The most confounding aspect of suicide is its taboo nature. It is a subject not to be mentioned, and surely not to be openly discussed. Therefore, the key to successful intervention is open and full-disclosure. Suicidal feelings or attempts must be thoroughly talked about. Family, mental health professionals and friends all need be part of ongoing discussions. There can be no secrets.
Next, a collective decision should be made about whether only inpatient treatment can truly insure a patient’s safety. If this is the consensus decision and the patient refuses, then involuntary hospitalization is the,“least bad” alternative. Even though inpatient can be extremely unpleasant, patients’ will be kept alive and given the message that their loved ones recognize how serious their suicidality really is. If drug and/or alcohol addiction is involved, then the patient may need to be transferred for detox before further psychiatric treatment.
Most suicidal patients suffer from a mood disorder. Also, alcohol and or other drugs are involved in most suicides. People with a mood disorder, in addition to experiencing highs and lows, are moody, irritable, impulsive, abuse alcohol and drugs and show decreases in judgment and insight. Unfortunately, such patients are at high-risk for suicide. Untreated, over the course of their lifetime, their risk of suicide is increased 20-fold. Nearly all these patients are depressed but have “treatment resistant depression” that does not respond to monotherapy with anti-depressants.

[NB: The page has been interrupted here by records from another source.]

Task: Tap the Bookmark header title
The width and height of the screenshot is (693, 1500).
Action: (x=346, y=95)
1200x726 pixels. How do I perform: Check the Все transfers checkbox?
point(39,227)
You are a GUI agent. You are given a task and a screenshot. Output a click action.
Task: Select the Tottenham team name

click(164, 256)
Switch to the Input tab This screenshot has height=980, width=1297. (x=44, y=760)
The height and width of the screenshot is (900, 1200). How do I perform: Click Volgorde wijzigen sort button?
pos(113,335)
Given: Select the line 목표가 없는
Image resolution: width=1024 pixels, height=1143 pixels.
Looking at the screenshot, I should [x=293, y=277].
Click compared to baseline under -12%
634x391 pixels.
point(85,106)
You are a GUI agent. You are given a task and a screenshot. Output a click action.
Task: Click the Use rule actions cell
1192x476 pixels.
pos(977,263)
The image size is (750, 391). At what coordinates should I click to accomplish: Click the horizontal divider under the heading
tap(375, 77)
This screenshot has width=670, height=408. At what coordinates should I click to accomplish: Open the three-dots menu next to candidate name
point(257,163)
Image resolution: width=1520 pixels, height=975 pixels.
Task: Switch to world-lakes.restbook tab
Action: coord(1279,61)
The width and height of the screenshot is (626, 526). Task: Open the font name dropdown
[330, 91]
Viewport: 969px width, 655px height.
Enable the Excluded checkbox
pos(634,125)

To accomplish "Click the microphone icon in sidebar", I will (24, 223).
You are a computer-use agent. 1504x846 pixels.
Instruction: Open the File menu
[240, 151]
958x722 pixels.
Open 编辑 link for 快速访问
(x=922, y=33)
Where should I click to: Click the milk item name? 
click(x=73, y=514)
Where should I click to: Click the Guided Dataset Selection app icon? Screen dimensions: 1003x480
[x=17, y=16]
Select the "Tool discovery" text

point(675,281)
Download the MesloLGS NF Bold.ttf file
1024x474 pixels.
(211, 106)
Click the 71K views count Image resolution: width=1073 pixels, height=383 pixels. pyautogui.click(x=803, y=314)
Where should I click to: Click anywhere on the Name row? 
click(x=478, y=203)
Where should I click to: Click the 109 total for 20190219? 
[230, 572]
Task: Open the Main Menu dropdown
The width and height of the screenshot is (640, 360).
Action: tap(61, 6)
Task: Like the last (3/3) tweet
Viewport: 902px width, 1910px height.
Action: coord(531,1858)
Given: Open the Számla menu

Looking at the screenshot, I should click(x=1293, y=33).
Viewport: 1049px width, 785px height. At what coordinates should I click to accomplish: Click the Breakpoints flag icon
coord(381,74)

With regards to the most effective form of treatment, lithium is an incredible drug. It is the only psychiatric drug that is specifically anti-suicidal. Patients on lithium are 5-10 times less likely to attempt suicide compared to treatment with any other psychiatric drug. (See this psychiatric journal article that documents these assertions on “The suicide prevention effect of lithium”). It is extremely unfortunate that lithium is the most under-utilized drug in American psychiatry. As an unpatentable and naturally occurring, it is very inexpensive. Therefore, drug companies want psychiatrist to remain ignorant of the incredible efficacy of lithium and to instead use much more expensive drugs. They have gotten American psychiatrists to believe that lithium is an unsafe and out-dated drug. However, for the rest of the world, where drug companies do not control medicine, lithium remains by far the most utilized mood stabilizer.